By Scott DiSavino
NEW YORK (Reuters) – Crude prices rose on Monday along with the U.S. stock market on forecasts for robust oil demand growth and concerns that output from OPEC producers would grow at a much slower pace in coming years.
Brent futures <LCOc1> gained $1.17, or 1.8 percent, to settle at $65.54 a barrel, while U.S. West Texas Intermediate crude futures <CLc1> gained $1.32, or 2.2 percent, to settle at $62.57.
Oil prices, which were flat earlier in the day, started rising along with U.S. stocks. The S&P 500 Index <.SPX> was up over 1 percent shortly before the close of trading.
“Today’s spike in the equities was a large driver behind today’s (oil) price recovery,” Jim Ritterbusch, president of Chicago-based energy advisory firm Ritterbusch & Associates, said in a report.
Analysts also said prices were propped up by “bullish comments” from ministers from the Organization of the Petroleum Exporting Countries and other global industry players at the CERAWeek conference in Houston, the largest energy conference, on Monday.
Abhishek Kumar, senior energy analyst at Interfax Energy’s Global Gas Analytics in London, said comments about “Venezuela’s deteriorating oil-production profile, together with prospects for strong compliance with the OPEC-led output-cut agreement, (were) supportive of oil prices.”
Ecuador’s oil minister Carlos Perez said Venezuela’s oil production was running 1.5 million barrels per day (bpd) short of its historic output. Speaking on the sidelines of the CERAWeek conference, he noted it was something that the country must address itself.
OPEC Secretary General Mohammad Barkindo and other OPEC officials are expected to hold a dinner on Monday with U.S. shale firms on the sidelines of the conference.
Suhail Mohamed Al Mazrouei, the United Arab Emirates oil minister and OPEC’s current president, said on Sunday that the cartel had not discussed rolling over production cuts next year.
“We feel there is still market overhang,” Al Mazrouei said, adding “there are no talks about (extending cuts into 2019) at this stage.”
OPEC and other major producers agreed to cut combined output by about 1.8 million bpd to drain a global oil glut.
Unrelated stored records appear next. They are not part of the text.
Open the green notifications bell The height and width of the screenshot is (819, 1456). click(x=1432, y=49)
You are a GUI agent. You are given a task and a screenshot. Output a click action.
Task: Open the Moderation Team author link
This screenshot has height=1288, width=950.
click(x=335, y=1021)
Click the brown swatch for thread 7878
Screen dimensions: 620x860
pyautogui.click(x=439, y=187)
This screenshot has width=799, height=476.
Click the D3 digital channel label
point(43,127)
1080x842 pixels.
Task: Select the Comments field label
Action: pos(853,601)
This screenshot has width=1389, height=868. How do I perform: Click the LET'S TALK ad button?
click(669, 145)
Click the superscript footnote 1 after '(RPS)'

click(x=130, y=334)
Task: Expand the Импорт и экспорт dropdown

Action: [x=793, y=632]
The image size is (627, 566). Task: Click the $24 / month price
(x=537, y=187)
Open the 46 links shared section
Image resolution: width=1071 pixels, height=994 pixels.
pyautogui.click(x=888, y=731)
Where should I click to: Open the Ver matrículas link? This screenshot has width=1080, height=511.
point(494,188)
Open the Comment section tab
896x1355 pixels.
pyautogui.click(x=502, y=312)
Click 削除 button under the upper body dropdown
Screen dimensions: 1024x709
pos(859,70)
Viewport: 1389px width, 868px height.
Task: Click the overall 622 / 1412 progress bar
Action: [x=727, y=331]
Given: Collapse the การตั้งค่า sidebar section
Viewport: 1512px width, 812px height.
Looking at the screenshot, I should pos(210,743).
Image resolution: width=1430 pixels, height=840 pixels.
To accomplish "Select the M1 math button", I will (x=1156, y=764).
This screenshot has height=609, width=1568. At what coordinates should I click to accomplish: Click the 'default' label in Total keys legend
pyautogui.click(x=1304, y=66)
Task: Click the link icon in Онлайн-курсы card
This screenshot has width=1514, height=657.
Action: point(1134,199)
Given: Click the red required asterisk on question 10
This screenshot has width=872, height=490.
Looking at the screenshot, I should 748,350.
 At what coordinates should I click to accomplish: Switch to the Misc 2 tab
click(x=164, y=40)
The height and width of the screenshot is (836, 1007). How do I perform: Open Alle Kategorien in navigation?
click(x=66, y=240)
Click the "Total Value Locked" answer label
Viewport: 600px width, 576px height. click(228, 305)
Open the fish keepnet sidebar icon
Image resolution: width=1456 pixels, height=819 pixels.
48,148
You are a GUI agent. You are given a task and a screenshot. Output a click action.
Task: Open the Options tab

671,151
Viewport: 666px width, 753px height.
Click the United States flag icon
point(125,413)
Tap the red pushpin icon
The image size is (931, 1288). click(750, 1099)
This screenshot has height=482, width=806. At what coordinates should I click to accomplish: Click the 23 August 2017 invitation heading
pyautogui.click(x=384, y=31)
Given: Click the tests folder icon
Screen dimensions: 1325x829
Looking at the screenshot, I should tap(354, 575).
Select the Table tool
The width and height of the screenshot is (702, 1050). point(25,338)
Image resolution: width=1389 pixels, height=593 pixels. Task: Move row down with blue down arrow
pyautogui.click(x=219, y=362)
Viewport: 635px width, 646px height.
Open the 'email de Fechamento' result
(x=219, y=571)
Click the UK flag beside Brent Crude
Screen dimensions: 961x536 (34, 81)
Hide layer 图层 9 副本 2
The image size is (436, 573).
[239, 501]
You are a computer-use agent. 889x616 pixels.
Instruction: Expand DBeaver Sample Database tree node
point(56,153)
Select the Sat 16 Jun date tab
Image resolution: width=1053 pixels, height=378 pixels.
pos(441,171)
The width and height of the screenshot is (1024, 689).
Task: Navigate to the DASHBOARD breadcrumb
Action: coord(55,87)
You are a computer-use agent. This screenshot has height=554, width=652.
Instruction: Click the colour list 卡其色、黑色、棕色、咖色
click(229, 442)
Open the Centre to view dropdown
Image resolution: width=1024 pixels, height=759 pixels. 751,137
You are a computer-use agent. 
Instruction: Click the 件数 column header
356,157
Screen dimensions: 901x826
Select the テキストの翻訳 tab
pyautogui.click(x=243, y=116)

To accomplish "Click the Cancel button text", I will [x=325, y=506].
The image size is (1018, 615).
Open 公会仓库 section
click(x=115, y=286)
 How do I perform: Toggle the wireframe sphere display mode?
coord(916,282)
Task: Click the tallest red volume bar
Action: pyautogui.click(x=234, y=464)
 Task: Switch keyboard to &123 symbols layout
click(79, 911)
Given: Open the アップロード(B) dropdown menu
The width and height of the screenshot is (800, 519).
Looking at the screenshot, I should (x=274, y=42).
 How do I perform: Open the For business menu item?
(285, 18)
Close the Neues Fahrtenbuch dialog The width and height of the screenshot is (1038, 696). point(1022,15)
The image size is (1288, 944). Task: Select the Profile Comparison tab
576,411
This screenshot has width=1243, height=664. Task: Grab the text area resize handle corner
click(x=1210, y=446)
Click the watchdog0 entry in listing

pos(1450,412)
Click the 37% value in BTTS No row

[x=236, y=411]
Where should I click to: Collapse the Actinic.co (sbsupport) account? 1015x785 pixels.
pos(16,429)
The agreement began in January 2017 and runs through the end of this year.
Also on Monday, the International Energy Agency, which advises industrialized nations on energy policies, said it expected annual global oil demand growth to average a fairly robust 1.1 percent to 2023 and noted that OPEC would fail to significantly increase its production capacity.
To meet growing demand, IEA said U.S. shale oil output was set to surge over the next five years, stealing market share from OPEC producers and moving the United States, once the world’s top oil importer, closer to self sufficiency.